Hoofdstuk 1

363 30 1
                                    

Vandaag is het eindelijk zover! Vandaag word ik zestien jaar en mag ik eindelijk een keer de stad verlaten. Ik vind Atlantis prachtig, echt waar, maar zestien jaar tegen dezelfde zuilen aankijken, dezelfde straten door zwemmen naar dezelfde school gaan, is toch best nog wel saai. Ik blijf nog even met mijn ogen dicht in mijn bed liggen, luisterend naar het zachte ruisen van de zee.
Dan komt Steffi, mijn persoonlijke bediende (ik ben niet voor niets de prinses) en beste (en enige) vriendin, binnenzwemmen.
"Goedemorgen, heb je lekker geslapen?" Vraagt ze zoals elke ochtend. "Nog gefeliciteerd met je verjaardag." Ze haalt onder haar schortje een klein doosje vandaan en geeft hem aan mij. Ik maak hem snel open en kijk naar de inhoud. Een ketting van echte Koraalschelpen. Die zijn zeldzaam!
"Bedankt!" Roep ik uit. Ik doe hem snel om. Dan vlieg ik Steffi om de hals en plet haar bijna. Ik kijk ik naar de spiegel boven mijn kaptafeltje en zucht. Mijn lange inktzwarte, bijna donkerblauwe, haar golft in klitterige plukken door het water van mijn kamer.
"Daar doen we wel wat aan, Rana," zegt Steffi.

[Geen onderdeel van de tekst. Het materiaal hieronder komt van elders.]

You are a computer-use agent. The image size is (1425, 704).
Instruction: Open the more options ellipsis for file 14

Ik ga op het krukje voor de kaptafel zitten en Steffi pakt een borstel om alle klitten eruit te kammen.
Na een uur zijn alle klitten weg en heeft mijn haar weer de natuurlijke blauwe glans die hij altijd heeft.
Ik ben bijna klaar voor het feest, dat wordt gehouden in de grote balzaal van het kasteel waar mijn ouders en ik in wonen.

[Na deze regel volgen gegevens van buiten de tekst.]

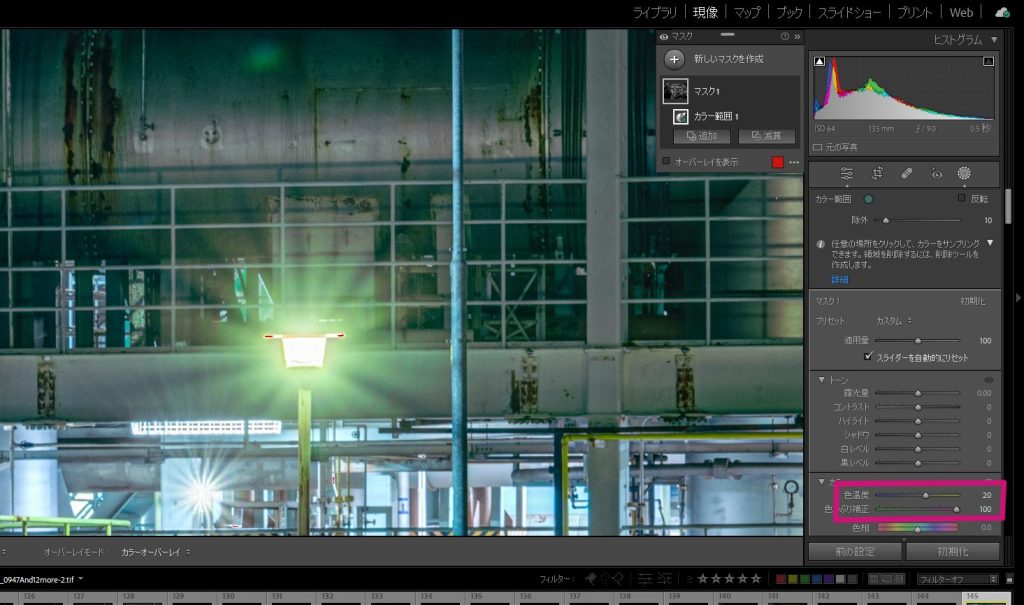Select the Edit sliders tool icon

[x=846, y=174]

Steffi gaat alvast vooruit, ik breng nog een laagje make-up op (blauw koraalpoeder met wat as voor op mijn wimpers) en wil achter haar aan gaan.
Dan bedenk ik iets. Ik ben zestien! Vanaf het moment dat ik zestien zou zijn, zouden mijn krachten zijn volgroeid. Ik probeer het uit. Ik richt op het laatste beetje sap op mijn nachtkastje en bal mijn hand tot een vuist. De sap verdampt. Sap, geen water! Ik ben echt sterker geworden! Ik maak van vreugde een salto, waarbij ik per ongeluk tegen het krukje aanstoot met mijn staart. Au. Er loopt een dun straaltje bloed over mijn staart, dat zich vermengt met het water erom heen. Ik beweeg met mijn hand om het water te laten bewegen, zodat het bloed sneller oplost. Ook genees ik mijn staart. Dat gaat nog steeds niet soepel, maar het gaat al een stuk beter.
De wond gaat dicht, maar verdwijnt niet.
Dan zwem ik naar de deur van mijn kamer en ga naar buiten.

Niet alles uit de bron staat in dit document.